Je suis non seulement journaliste et musulmane, mais j'ai aussi la réputation d'être antisystème, ce qui fait de moi la cible d'un déchaînement de haine sur les réseaux sociaux.

Je ne me suis jamais sentie à l'aise dans la sphère internet, car ceux qui ne trouvent rien à redire à mon travail s'appuient sur la misogynie et le harcèlement pour me discréditer. En Inde, on m'a même qualifiée de "femme la plus harcelée du pays". Terminer un tweet par un point suffit en général à déclencher une pluie de commentaires.

Je me suis toujours efforcée de ne pas en tenir compte, persuadée que ces manifestations haineuses ne franchiraient jamais la frontière entre virtuel et la réalité.

Jusqu'au mois d'avril dernier, où tout a changé.

Une jeune Kashmiri de huit ans avait été violée, déclenchant une vague d'indignation à travers tout le pays. Pourtant, le Bharatiya Janata Party (BJP), parti nationaliste, s'était rangé du côté de l'accusé. Les chaînes de la BBC et d'Al Jazeera m'avaient alors invitée sur leur plateau pour parler de l'humiliation de cette Inde qui prenait désormais la défense des agresseurs sexuels.

Le lendemain, une série de faux tweets publiés sous mon nom a commencé à circuler sur les réseaux sociaux. "Je déteste l'Inde et les Indiens", "Vive le Pakistan"... Et même: "Vive les violeurs d'enfants. S'ils agissent au nom de l'Islam, ils ont tout mon soutien".

Rana Ayyub

Rana Ayyub: Je déteste l'Inde et les Indiens!

Air India: Nous tenons à votre disposition un aller simple vers le Pakistan

Ces captures d'écran avaient été truquées pour donner l'impression de provenir de mon compte Twitter certifié. Et elles faisaient le tour du Web.

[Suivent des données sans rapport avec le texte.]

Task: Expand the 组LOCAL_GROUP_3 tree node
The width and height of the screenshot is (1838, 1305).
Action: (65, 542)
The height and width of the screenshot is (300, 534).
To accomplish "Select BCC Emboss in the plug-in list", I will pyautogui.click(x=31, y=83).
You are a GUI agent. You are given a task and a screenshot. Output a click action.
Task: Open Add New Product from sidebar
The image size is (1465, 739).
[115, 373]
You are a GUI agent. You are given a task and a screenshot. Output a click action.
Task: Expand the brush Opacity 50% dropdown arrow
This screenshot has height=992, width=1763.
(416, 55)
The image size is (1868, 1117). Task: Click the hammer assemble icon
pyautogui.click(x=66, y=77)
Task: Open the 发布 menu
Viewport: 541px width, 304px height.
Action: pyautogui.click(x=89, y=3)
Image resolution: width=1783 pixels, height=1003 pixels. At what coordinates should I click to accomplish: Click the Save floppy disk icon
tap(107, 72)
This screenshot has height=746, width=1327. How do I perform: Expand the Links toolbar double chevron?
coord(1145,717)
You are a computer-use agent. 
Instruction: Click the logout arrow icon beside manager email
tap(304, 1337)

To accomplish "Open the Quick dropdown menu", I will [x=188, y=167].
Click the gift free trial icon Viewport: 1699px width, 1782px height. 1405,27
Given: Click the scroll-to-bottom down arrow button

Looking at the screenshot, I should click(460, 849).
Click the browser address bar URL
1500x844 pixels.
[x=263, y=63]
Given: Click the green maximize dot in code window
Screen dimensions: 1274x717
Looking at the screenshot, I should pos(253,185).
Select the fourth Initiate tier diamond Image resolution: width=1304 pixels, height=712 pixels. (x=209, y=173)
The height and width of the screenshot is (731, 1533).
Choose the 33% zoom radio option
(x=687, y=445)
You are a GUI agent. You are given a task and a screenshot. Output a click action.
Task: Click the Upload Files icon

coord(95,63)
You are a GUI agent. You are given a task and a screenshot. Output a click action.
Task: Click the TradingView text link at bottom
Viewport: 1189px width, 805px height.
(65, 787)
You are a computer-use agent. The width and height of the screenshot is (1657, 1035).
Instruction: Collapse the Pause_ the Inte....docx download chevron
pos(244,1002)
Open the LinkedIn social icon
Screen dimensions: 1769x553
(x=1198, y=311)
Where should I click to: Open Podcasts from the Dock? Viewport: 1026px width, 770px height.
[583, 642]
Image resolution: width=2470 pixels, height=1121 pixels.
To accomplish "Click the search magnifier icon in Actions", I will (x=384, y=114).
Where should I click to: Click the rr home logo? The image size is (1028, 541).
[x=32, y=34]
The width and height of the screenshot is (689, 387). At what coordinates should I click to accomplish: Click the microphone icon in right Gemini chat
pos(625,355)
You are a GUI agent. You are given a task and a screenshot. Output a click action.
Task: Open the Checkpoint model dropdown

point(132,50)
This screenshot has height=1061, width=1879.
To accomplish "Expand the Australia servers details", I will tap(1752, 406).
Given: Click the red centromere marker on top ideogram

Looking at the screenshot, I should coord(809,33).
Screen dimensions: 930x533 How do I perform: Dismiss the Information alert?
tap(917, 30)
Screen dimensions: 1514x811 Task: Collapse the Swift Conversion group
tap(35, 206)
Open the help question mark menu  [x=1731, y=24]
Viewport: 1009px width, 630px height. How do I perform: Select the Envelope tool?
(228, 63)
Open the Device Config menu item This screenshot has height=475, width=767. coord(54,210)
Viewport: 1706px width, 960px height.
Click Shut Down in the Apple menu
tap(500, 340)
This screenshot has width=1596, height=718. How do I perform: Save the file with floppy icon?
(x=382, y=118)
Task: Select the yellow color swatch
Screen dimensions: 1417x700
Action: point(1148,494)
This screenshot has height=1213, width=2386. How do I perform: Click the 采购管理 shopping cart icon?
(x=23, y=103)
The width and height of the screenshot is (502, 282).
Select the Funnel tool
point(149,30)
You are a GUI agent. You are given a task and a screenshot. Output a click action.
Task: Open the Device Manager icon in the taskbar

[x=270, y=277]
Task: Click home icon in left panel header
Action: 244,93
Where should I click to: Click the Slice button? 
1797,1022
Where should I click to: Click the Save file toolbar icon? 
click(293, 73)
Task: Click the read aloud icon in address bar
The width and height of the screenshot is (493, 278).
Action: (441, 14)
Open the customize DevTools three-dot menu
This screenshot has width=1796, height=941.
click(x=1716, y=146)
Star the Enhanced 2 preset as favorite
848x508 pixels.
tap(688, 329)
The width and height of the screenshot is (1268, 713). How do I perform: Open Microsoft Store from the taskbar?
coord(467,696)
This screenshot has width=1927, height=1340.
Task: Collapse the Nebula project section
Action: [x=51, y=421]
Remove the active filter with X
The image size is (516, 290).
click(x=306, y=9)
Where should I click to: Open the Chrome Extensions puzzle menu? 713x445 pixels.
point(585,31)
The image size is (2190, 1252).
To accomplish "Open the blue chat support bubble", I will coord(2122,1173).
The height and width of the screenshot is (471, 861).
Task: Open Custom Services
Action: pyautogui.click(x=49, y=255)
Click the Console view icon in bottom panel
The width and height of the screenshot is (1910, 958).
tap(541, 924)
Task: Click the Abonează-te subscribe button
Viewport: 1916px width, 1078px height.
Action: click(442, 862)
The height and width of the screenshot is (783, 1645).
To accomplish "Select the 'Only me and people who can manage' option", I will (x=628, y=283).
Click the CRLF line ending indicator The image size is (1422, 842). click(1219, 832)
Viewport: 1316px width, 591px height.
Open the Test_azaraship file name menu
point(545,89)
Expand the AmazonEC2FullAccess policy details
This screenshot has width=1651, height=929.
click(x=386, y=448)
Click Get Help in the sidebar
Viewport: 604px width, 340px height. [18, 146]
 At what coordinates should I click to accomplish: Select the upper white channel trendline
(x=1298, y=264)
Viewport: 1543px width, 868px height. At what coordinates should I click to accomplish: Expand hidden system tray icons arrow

Un déluge d'insultes s'est abattu sur moi. Au bout d'un moment, j'ai même dû publier un démenti sur mon compte officiel afin d'expliquer que je n'avais pas écrit ces tweets et d'encourager les gens à ne pas s'y laisser prendre.

Sauf que, le lendemain, la campagne de désinformation est passée à la vitesse supérieure.

Toujours abasourdie par la violence des réactions, incapable de comprendre pourquoi je faisais l'objet d'une telle malveillance, j'avais décidé d'aller boire un café avec un ami lorsqu'une de mes sources au sein du BJP au pouvoir m'a envoyé ce message: "Ça circule en ce moment sur WhatsApp. Je te l'envoie, mais promets-moi de ne pas te rendre malade."

En pièce jointe, une vidéo porno. Et la femme qu'on y voyait, c'était moi.

Au premier visionnage, je n'en ai pas cru mes yeux, même si j'ai tout de suite repéré l'arnaque: c'était bien mon visage, mais j'ai les cheveux bouclés. Or, ceux de l'actrice étaient raides. Sans parler du fait qu'elle ne devait pas avoir plus de 17 ou 18 ans.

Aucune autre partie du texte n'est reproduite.